Why inline skating?

In order to achieve the best performance on the running track, it is particularly important to give the body breaks during training. Too high training intensity or training stimuli set too close together lead to an overload and the well-known motivational drop.

The right cycle of regeneration and training is individual for many athletes. It is interesting to note that the areas of the body that are stressed should be considered separately from each other. For example, after a sprint unit the accumulated lactate should be degraded after approx. 20-30 minutes. Your muscles may be ready again after a few hours.
The strained ligaments and joints, on the other hand, need days to fully recover from the accumulated orthopaedic load.

Lactate degradation and muscle recovery can be accelerated by moderate muscle activity, unfortunately this delays the regeneration time of joints and bones. Performance-oriented training is always a fine line between increasing your performance and injuring the individual body systems. Especially those with the longest regeneration time, the bones, joints and ligaments. A too high training load is at the expense of intensity. This way you run much slower and increase the risk of injury in the long run. In order to realize a varied, healthy and supportive training, 30-50% of the training effort should be invested in an adequate compensation training.

How can you train one body system without burdening another?
This is where inline skating comes into play as a balancing and supplementary training:

– Inline skating comes closer to running, compared to cycling or swimming, for example.
– Gentle load on the body, especially the orthopaedic load is significantly lower
– The gentle gliding movement, with the upper body inclined forward, is a whole body workout with a stabilising effect.

» Records:
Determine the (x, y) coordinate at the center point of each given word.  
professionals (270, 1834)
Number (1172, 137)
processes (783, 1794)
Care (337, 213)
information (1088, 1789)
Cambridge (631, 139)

» Exercise tasks:
• A. Answer these questions from the text on inline skating:
(i) After a sprint unit, about how long does it take for the accumulated lactate to be degraded?
(ii) What share of the training effort should go into compensation training?
(iii) Which body systems have the longest regeneration time?
• B. Transcribe the part of the text on inline skating starting with "This is where" and going on through "a stabilising effect.".

» Solutions in order:
• A.
(i) Approx. 20-30 minutes.
(ii) 30-50%.
(iii) The bones, joints and ligaments.

• B.
This is where inline skating comes into play as a balancing and supplementary training:

– Inline skating comes closer to running, compared to cycling or swimming, for example.
– Gentle load on the body, especially the orthopaedic load is significantly lower
– The gentle gliding movement, with the upper body inclined forward, is a whole body workout with a stabilising effect.